In den ersten Jahren meiner Profi-Karriere konnte ich nach der Saison nie die Füße stillhalten. Meistens standen zwei bis drei Wochen Urlaub auf dem Plan. Auf die freie Zeit habe ich mich zwar immer irgendwie gefreut, aber ich hatte gleichermaßen Angst davor, zu sehr an Form zu verlieren, ein paar Kilos zuzunehmen und so richtig abzuschalten.

Das mit dem Abschalten fällt mir immer noch schwer. Ihr müsst euch vorstellen, ich trainiere Tag ein Tag aus und hinterfrage elf Monate lang rund um die Uhr, ob mein handeln und tun gut für den Sport und den Trainingsprozess ist. Dann ist auf einmal Urlaub und man kann und darf sich von den guten Vorsätzen verabschieden. Ganz so einfach ist das aber nicht, denn dieses bewusste Leben ist kein Zwang, sondern meine Lebenseinstellung. Man kann sich nicht von heute auf morgen ändern, aber mittlerweile weiß ich, wie gut mir die freie Zeit tut, wie sehr mein Körper und mein Geist die freie Zeit brauchen. Nach einigen Tagen Laufpause hat man sich daran gewöhnt und ich muss sagen, dass ich diese zwei Wochen im Jahr durchaus genieße.

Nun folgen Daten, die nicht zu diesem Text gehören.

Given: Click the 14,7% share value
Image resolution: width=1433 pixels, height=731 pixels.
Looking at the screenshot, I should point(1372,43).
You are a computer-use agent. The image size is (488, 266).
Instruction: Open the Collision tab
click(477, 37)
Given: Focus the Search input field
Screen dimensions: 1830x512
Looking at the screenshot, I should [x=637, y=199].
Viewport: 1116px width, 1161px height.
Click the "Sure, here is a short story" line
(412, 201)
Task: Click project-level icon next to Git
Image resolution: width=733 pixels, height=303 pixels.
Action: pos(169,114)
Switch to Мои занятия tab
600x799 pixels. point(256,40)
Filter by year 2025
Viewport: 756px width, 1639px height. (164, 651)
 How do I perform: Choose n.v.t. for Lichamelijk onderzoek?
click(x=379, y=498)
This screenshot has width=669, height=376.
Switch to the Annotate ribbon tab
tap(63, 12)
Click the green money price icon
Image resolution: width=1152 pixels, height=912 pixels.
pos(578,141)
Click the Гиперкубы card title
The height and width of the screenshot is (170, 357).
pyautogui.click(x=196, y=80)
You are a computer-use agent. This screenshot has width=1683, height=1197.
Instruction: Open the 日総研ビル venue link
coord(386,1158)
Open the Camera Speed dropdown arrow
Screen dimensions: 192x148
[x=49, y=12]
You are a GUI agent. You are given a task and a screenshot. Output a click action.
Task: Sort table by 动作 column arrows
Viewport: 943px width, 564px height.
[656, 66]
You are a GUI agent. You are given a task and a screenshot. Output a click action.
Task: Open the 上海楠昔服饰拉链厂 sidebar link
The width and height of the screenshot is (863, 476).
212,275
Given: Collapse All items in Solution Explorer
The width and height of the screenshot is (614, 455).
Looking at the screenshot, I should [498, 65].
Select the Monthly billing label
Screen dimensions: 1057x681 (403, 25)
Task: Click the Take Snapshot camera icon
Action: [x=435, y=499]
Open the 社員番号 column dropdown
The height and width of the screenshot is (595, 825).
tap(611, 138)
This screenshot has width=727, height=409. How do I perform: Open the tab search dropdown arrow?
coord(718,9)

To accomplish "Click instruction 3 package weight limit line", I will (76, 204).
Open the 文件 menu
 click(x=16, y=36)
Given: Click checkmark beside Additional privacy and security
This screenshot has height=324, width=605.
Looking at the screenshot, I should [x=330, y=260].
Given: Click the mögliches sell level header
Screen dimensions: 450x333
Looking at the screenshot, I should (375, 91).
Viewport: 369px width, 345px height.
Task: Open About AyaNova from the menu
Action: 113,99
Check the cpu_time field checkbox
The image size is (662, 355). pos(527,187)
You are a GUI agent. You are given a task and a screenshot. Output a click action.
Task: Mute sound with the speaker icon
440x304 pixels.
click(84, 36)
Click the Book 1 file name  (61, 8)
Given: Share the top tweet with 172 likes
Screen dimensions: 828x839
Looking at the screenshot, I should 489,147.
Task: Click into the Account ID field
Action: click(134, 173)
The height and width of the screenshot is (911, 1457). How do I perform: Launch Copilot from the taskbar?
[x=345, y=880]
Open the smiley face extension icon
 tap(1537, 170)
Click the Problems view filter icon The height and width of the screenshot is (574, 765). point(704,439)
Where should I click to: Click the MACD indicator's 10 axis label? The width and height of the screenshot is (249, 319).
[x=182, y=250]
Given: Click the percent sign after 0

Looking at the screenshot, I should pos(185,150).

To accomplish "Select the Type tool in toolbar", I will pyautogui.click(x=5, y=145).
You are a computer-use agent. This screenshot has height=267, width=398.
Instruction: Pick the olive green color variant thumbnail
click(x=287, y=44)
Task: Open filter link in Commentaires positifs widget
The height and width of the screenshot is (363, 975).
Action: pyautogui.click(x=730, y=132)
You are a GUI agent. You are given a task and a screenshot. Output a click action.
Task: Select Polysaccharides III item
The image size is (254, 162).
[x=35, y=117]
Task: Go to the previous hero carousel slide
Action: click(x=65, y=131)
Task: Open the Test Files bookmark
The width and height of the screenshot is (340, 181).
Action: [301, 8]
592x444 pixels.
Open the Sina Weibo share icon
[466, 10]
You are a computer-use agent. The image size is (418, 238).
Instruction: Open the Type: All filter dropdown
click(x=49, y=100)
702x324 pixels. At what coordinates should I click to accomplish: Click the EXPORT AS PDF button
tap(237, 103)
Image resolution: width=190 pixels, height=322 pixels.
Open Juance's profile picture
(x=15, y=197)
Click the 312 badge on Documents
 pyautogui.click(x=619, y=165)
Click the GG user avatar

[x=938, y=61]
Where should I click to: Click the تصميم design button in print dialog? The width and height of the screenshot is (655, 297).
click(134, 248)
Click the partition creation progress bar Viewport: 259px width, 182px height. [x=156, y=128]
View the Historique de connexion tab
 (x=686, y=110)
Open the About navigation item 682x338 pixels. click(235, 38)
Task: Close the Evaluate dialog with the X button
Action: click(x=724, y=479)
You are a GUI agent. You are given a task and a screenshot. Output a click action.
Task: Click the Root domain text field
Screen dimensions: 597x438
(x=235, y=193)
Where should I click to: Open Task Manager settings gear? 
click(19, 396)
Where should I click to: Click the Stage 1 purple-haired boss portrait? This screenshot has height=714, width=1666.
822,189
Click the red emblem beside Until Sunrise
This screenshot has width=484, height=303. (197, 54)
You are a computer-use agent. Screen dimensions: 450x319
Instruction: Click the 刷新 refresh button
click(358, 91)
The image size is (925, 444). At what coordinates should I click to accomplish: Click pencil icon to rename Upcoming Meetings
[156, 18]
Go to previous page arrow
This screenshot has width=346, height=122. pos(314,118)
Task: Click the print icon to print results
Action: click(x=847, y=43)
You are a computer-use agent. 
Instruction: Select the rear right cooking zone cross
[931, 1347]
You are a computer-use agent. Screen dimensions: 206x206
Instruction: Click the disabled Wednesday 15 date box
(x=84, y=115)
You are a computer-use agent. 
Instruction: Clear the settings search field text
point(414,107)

Zudem habe ich in dieser Phase Zeit, das alte Jahr Revue passieren zu lassen. Zu selektieren, was gut und schlecht war – und gleichzeitig neue Pläne und Ziele zu formulieren. Auch in diesem Jahr habe ich die Urlaubstage genutzt, um einen „Reset Button“ in meinem Kopf zu drücken und in aller Ruhe herauszufinden, was ich will und wohin ich möchte. Das Jahr 2017 war im Endeffekt erfolgreich, aber auch von einigen Tiefpunkten geprägt. Zu meinem Lauf in London brauche ich nicht mehr viel sagen. Mittlerweile sehe ich die positiven Seiten, die sich dadurch ergeben haben. Nichtsdestotrotz habe ich das Gefühl, noch nicht an meine Grenzen gekommen sein.

Und genau da möchte ich im kommenden Jahr anknüpfen. Dieses kleine Gefühl von Ernüchterung ist ausreichend gewesen, um hochmotiviert in das neue Jahr zu starten. Es sind Reserven vorhanden, die ich zur rechten Zeit auspacken möchte. Außerdem steht im nächsten Jahr eine Europameisterschaft an – und zwar in Berlin. Beim ISTAF habe ich eine vage Vorstellung erhalten, wie die Atmosphäre im Olympiastadion sein wird. Wenn ich genauer darüber nachdenke, bekomme ich Gänsehaut, denn die Vorfreude ist gigantisch. Im Stadion zu stehen und vor so vielen Menschen zu laufen, ist ein geniales Gefühl. Natürlich lastet Druck auf den eigenen Schultern, gerade wenn man vor heimischer Kulisse am Start steht, aber ich versuche, es nicht als Druck, sondern als Privileg zu erachten. Umso mehr freue ich mich auf den 12. August 2018, den Tag meines 3000-Meter-Hindernis-Finales in Berlin.

Der Weg dahin ist lang und steinig. Gerade in den ersten Wochen meines Wiederaufbaus habe ich erlebt, wie schwer das Training fallen kann. Drei Wochen Urlaub waren zwar erholsam, haben mir den Einstieg aber nicht unbedingt leicht gemacht. Doch die geistige und körperliche Frische hat dazu beigetragen, dass ich derzeit wieder eine solide Fitness besitze. Nächste Woche geht es für mich ins erste Trainingslager der Saison und der Marathon gen Berlin beginnt.

Fünf Höhentrainingslager sind bis zu den Europameisterschaften im nächsten Sommer geplant. Über Italien, Kenia, Südafrika, Amerika und die Schweiz wird meine Reise nach Berlin führen. Zwischenzeitlich sind diverse Stopps bei verschiedenen Wettkämpfen vorgesehen – zum Auftakt der Silvesterlauf in Trier –, denn schließlich muss die Fitness immer mal wieder auf den Prüfstand gestellt werden. Ein spannendes Jahr liegt vor mir. Es wird nicht immer leicht sein, aber mit der Vorfreude auf die EM in Berlin und einem starken Team im Rücken bin ich bestens gerüstet für meine Ziele in 2018.